> Records shown
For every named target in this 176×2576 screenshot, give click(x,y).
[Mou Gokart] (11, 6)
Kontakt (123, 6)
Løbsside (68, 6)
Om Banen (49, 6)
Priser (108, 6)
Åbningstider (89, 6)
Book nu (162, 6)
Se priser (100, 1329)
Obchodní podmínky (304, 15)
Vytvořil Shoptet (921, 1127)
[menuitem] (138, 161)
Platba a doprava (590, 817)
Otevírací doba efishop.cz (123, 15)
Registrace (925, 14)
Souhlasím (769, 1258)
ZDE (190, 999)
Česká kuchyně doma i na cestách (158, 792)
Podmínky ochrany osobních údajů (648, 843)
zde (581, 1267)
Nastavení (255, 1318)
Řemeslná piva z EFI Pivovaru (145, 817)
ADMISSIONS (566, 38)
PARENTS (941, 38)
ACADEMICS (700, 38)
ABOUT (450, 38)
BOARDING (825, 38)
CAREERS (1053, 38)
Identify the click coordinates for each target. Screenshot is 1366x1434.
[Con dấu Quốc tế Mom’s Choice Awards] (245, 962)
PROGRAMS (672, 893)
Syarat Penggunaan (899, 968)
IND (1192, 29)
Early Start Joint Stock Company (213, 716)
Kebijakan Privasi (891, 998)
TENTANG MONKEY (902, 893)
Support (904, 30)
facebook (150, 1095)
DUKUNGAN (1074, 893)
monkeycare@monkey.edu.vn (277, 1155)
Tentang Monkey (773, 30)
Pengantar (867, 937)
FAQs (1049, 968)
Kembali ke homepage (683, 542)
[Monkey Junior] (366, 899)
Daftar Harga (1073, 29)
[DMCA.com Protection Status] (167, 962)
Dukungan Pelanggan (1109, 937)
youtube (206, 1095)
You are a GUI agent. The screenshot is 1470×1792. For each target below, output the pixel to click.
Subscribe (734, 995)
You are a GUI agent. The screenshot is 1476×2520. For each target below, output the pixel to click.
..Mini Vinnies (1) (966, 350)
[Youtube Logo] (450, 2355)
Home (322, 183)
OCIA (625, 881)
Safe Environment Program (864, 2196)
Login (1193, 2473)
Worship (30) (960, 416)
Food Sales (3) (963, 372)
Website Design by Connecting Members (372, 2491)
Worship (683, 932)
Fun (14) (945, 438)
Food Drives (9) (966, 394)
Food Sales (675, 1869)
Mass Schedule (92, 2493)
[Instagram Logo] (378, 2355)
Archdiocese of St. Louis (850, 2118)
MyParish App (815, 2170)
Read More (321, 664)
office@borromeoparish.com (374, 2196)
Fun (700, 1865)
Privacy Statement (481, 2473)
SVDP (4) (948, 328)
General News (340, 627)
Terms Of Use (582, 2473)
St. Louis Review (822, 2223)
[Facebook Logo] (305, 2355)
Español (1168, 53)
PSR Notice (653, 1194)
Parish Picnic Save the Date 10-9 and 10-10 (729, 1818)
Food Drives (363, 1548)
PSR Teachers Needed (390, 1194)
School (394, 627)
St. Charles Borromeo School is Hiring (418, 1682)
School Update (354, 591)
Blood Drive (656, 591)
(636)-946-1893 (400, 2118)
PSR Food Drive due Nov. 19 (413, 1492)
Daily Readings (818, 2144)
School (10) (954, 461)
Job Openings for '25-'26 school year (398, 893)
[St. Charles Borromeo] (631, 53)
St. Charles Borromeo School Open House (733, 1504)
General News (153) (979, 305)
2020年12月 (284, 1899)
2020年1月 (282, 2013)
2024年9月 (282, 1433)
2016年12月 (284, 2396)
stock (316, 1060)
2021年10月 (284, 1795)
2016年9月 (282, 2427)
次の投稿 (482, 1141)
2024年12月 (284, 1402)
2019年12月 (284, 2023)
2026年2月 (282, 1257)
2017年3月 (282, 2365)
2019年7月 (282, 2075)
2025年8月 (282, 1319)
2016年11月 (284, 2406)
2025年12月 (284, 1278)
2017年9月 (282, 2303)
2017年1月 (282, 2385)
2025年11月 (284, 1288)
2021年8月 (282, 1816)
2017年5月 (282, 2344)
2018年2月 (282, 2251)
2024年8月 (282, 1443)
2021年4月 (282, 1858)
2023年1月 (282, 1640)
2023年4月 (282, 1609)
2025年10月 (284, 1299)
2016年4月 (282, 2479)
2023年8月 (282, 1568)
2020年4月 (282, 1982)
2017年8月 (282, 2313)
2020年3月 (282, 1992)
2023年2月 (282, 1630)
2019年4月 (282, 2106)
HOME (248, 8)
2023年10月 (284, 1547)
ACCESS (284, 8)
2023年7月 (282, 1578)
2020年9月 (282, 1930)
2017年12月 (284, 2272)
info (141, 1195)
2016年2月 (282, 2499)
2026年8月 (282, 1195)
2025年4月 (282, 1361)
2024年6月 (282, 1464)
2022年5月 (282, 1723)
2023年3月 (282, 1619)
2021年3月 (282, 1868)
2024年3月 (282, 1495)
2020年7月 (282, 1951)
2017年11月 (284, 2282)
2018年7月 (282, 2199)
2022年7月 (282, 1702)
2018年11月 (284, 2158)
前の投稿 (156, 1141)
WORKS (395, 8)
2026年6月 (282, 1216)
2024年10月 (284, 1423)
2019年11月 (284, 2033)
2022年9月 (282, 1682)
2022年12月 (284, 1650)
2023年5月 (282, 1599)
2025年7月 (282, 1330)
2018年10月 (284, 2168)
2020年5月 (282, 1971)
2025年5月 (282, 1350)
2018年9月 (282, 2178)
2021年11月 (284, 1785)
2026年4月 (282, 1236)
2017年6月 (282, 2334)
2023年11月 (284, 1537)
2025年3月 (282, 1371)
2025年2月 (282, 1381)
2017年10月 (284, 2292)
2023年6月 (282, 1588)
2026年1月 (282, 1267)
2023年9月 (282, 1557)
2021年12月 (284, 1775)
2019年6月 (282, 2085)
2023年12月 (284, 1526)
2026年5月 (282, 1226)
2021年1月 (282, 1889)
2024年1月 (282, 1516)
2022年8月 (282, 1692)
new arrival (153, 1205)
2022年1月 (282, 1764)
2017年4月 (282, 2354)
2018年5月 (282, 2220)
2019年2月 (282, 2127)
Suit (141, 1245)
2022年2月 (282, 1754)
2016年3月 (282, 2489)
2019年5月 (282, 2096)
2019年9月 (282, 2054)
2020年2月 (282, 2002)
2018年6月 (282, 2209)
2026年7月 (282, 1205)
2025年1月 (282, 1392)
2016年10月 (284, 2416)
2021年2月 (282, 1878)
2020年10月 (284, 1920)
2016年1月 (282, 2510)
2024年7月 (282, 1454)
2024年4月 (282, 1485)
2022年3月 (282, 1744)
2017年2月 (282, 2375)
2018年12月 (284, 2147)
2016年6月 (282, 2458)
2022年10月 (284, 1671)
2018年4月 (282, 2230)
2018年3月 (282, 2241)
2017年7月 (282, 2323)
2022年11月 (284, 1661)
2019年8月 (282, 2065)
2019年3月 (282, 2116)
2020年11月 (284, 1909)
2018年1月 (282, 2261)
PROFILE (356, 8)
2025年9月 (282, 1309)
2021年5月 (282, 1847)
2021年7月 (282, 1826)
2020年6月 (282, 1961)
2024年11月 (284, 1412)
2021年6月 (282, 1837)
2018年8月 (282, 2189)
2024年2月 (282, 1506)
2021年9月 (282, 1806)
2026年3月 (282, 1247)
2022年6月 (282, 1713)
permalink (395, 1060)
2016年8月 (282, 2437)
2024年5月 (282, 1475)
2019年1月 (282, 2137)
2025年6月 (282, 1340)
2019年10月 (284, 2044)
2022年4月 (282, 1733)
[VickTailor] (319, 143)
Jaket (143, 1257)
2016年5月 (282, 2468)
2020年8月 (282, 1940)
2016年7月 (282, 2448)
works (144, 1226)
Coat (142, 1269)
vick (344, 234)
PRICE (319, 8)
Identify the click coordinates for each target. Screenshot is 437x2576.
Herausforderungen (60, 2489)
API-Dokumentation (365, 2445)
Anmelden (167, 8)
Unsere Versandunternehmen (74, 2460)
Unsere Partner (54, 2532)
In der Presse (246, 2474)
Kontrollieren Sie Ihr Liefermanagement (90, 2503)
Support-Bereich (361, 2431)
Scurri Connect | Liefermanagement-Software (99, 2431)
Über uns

> Your goal
The expected result is every line above containing the string "agent".

> Completed exercise
You are a GUI agent. The screenshot is 1470×1792. For each target below, output the pixel to click.
You are a GUI agent. The screenshot is 1476×2520. For each target below, output the pixel to click.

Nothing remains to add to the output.